**Given problem**
Rewrite all of the items below with "Viewport" swapped for "Display" wherever it occurs, leaving everything else unchanged.

☆ ☆ ☆ ☆ ☆ ☆ ☆

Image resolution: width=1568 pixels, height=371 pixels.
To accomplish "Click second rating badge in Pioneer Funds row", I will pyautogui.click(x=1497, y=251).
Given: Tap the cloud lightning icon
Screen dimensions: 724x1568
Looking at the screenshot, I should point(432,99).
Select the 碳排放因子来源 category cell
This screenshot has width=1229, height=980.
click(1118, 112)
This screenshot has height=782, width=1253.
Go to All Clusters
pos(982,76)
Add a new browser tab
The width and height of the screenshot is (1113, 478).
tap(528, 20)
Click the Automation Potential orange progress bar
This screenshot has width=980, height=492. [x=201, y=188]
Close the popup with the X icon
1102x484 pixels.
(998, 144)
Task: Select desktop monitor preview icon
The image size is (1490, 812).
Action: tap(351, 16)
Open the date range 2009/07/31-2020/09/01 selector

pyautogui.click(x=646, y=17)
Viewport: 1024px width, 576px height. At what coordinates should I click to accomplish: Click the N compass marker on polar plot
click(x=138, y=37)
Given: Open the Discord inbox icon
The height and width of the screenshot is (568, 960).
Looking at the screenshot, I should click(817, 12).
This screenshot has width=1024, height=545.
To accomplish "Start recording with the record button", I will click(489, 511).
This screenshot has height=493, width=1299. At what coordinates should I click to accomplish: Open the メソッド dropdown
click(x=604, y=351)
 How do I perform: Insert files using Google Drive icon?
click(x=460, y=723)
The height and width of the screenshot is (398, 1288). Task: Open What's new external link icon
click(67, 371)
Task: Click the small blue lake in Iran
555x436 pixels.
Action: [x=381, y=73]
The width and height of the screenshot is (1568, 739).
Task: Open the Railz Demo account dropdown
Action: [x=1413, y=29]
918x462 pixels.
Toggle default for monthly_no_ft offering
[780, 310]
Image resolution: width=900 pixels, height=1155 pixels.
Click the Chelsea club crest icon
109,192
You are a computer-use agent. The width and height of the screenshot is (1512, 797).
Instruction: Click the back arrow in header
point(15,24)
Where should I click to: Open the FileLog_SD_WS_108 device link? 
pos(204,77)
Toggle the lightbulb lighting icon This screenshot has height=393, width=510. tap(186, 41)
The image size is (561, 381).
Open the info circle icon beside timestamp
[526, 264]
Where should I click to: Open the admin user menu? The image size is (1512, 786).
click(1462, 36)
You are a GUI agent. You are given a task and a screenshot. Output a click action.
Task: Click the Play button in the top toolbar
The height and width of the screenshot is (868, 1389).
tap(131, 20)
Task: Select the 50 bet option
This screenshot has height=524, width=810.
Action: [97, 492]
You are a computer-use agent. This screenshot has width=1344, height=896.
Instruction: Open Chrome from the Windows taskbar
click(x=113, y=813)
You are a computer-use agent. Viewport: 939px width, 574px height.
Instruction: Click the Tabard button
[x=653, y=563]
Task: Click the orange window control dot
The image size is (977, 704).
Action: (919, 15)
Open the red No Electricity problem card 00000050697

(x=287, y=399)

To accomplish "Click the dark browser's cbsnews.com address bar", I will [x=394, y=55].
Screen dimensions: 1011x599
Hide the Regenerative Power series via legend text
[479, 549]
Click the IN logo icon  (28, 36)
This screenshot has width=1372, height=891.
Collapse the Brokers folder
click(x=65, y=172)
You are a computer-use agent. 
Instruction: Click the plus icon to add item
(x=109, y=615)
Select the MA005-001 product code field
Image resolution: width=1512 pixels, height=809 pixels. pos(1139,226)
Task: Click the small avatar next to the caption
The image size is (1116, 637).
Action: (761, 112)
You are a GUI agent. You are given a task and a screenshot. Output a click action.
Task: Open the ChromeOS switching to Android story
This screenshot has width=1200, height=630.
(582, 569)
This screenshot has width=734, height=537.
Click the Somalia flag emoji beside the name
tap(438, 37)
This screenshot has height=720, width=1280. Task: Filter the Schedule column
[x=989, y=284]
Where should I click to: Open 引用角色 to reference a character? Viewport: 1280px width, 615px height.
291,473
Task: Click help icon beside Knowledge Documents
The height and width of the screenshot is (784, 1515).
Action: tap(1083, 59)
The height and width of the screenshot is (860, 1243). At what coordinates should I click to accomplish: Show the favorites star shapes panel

☆ ☆ ☆ ☆ ☆ ☆ ☆

**Response to this exercise**
Image resolution: width=1568 pixels, height=371 pixels.
To accomplish "Click second rating badge in Pioneer Funds row", I will pyautogui.click(x=1497, y=251).
Given: Tap the cloud lightning icon
Screen dimensions: 724x1568
Looking at the screenshot, I should point(432,99).
Select the 碳排放因子来源 category cell
This screenshot has width=1229, height=980.
click(1118, 112)
This screenshot has height=782, width=1253.
Go to All Clusters
pos(982,76)
Add a new browser tab
The width and height of the screenshot is (1113, 478).
tap(528, 20)
Click the Automation Potential orange progress bar
This screenshot has width=980, height=492. [x=201, y=188]
Close the popup with the X icon
1102x484 pixels.
(998, 144)
Task: Select desktop monitor preview icon
The image size is (1490, 812).
Action: tap(351, 16)
Open the date range 2009/07/31-2020/09/01 selector

pyautogui.click(x=646, y=17)
Display: 1024px width, 576px height. At what coordinates should I click to accomplish: Click the N compass marker on polar plot
click(x=138, y=37)
Given: Open the Discord inbox icon
The height and width of the screenshot is (568, 960).
Looking at the screenshot, I should click(817, 12).
This screenshot has width=1024, height=545.
To accomplish "Start recording with the record button", I will click(489, 511).
This screenshot has height=493, width=1299. At what coordinates should I click to accomplish: Open the メソッド dropdown
click(x=604, y=351)
 How do I perform: Insert files using Google Drive icon?
click(x=460, y=723)
The height and width of the screenshot is (398, 1288). Task: Open What's new external link icon
click(67, 371)
Task: Click the small blue lake in Iran
555x436 pixels.
Action: [x=381, y=73]
The width and height of the screenshot is (1568, 739).
Task: Open the Railz Demo account dropdown
Action: [x=1413, y=29]
918x462 pixels.
Toggle default for monthly_no_ft offering
[780, 310]
Image resolution: width=900 pixels, height=1155 pixels.
Click the Chelsea club crest icon
109,192
You are a computer-use agent. The width and height of the screenshot is (1512, 797).
Instruction: Click the back arrow in header
point(15,24)
Where should I click to: Open the FileLog_SD_WS_108 device link? 
pos(204,77)
Toggle the lightbulb lighting icon This screenshot has height=393, width=510. tap(186, 41)
The image size is (561, 381).
Open the info circle icon beside timestamp
[526, 264]
Where should I click to: Open the admin user menu? The image size is (1512, 786).
click(1462, 36)
You are a GUI agent. You are given a task and a screenshot. Output a click action.
Task: Click the Play button in the top toolbar
The height and width of the screenshot is (868, 1389).
tap(131, 20)
Task: Select the 50 bet option
This screenshot has height=524, width=810.
Action: [97, 492]
You are a computer-use agent. This screenshot has width=1344, height=896.
Instruction: Open Chrome from the Windows taskbar
click(x=113, y=813)
You are a computer-use agent. Display: 939px width, 574px height.
Instruction: Click the Tabard button
[x=653, y=563]
Task: Click the orange window control dot
The image size is (977, 704).
Action: (919, 15)
Open the red No Electricity problem card 00000050697

(x=287, y=399)

To accomplish "Click the dark browser's cbsnews.com address bar", I will [x=394, y=55].
Screen dimensions: 1011x599
Hide the Regenerative Power series via legend text
[479, 549]
Click the IN logo icon  (28, 36)
This screenshot has width=1372, height=891.
Collapse the Brokers folder
click(x=65, y=172)
You are a computer-use agent. 
Instruction: Click the plus icon to add item
(x=109, y=615)
Select the MA005-001 product code field
Image resolution: width=1512 pixels, height=809 pixels. pos(1139,226)
Task: Click the small avatar next to the caption
The image size is (1116, 637).
Action: (761, 112)
You are a GUI agent. You are given a task and a screenshot. Output a click action.
Task: Open the ChromeOS switching to Android story
This screenshot has width=1200, height=630.
(582, 569)
This screenshot has width=734, height=537.
Click the Somalia flag emoji beside the name
tap(438, 37)
This screenshot has height=720, width=1280. Task: Filter the Schedule column
[x=989, y=284]
Where should I click to: Open 引用角色 to reference a character? Display: 1280px width, 615px height.
291,473
Task: Click help icon beside Knowledge Documents
The height and width of the screenshot is (784, 1515).
Action: tap(1083, 59)
The height and width of the screenshot is (860, 1243). At what coordinates should I click to accomplish: Show the favorites star shapes panel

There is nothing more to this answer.